Chrono Trigger (check out VICE's 20th anniversary piece on it here) is an epic journey across several time periods, weaving a compelling story with a cast of rich characters. At school I'd sit and fantasize about rushing home and escaping into these worlds, in which I must have spent hundreds of hours. RPGs are still my favorite genre, and I got my first taste of them here.
And let's not forget the controller, whose influence is still felt today. Look at a PS4 DualShock or an Xbox One pad and you can see the DNA of the SNES. It was the first console to introduce shoulder buttons, which have become an industry standard, and the extra inputs allowed for more complex control schemes. The six-button setup made the SNES the absolute best home console to play Street Fighter on.

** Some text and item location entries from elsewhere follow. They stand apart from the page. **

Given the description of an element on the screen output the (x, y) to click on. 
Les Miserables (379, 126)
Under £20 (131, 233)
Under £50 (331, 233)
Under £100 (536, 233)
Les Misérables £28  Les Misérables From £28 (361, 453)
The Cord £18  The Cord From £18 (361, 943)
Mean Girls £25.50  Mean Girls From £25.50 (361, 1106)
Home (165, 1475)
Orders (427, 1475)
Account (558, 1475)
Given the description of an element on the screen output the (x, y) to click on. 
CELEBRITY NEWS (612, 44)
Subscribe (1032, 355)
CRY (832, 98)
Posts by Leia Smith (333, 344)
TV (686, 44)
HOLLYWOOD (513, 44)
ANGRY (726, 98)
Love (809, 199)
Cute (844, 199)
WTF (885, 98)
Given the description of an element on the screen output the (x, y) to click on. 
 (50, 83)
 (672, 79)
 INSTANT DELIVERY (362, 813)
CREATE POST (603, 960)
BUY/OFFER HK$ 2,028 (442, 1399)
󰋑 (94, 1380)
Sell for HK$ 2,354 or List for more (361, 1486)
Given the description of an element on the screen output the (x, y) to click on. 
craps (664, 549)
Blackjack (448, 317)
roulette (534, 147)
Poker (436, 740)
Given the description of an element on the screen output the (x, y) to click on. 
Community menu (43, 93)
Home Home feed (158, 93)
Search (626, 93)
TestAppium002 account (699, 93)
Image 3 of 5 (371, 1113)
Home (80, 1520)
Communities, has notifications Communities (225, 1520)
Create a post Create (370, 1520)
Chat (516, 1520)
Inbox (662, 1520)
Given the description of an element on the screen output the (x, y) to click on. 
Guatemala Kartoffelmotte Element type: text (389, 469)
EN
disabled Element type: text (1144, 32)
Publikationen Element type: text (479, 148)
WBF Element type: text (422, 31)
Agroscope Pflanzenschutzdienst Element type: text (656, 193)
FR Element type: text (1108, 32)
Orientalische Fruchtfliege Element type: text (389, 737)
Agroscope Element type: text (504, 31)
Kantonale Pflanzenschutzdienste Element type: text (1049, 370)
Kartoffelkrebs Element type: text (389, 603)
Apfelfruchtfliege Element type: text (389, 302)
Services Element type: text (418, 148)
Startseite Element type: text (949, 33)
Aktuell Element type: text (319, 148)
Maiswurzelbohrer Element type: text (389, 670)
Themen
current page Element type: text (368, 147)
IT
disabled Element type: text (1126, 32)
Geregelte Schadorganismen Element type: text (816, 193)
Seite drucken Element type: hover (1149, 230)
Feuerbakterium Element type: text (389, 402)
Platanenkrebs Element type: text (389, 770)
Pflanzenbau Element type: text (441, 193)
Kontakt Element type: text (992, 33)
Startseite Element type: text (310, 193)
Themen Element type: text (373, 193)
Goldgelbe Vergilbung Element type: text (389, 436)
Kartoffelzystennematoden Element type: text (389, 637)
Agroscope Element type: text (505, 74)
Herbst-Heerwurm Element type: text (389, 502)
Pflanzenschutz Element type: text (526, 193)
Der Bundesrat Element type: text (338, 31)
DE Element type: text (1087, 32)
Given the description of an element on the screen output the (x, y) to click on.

There was even a mouse for the SNES, designed especially for Mario Paint, an impressive drawing, music, and animation suite that people are still making tunes with. I spent hours doodling with that chunky mouse, playing the fly-swatting mini-game, and listening to the amazingly chill music, which made good use of Sony's sound chip.
The Nintendo 64 is a strong contender for Nintendo's best console, but the blocky polygons have aged terribly. SNES games still look great thanks to its intricate, detailed, and colorful pixel art. Pixelated visuals are making a comeback in the indie scene, but I've yet to see anything as pretty as Secret of Mana.
Writing this, I feel like I'm in the playground again, furiously defending the SNES. But I don't really have to, because history has vindicated me. It wasn't just a pivotal, formative gaming experience for me: it was a true pioneer, setting the rules for consoles to come and showing Sega that power isn't everything.
The same could apply to the Wii U today. It might not have the processing might of the PS4 or Xbox One, but it compensates by having some of the most innovative, well-designed games of this generation in its admittedly limited library. I like to think there are kids out there now, like me, bravely defending their Wii Us to scoffing PlayStation and Xbox fanboys.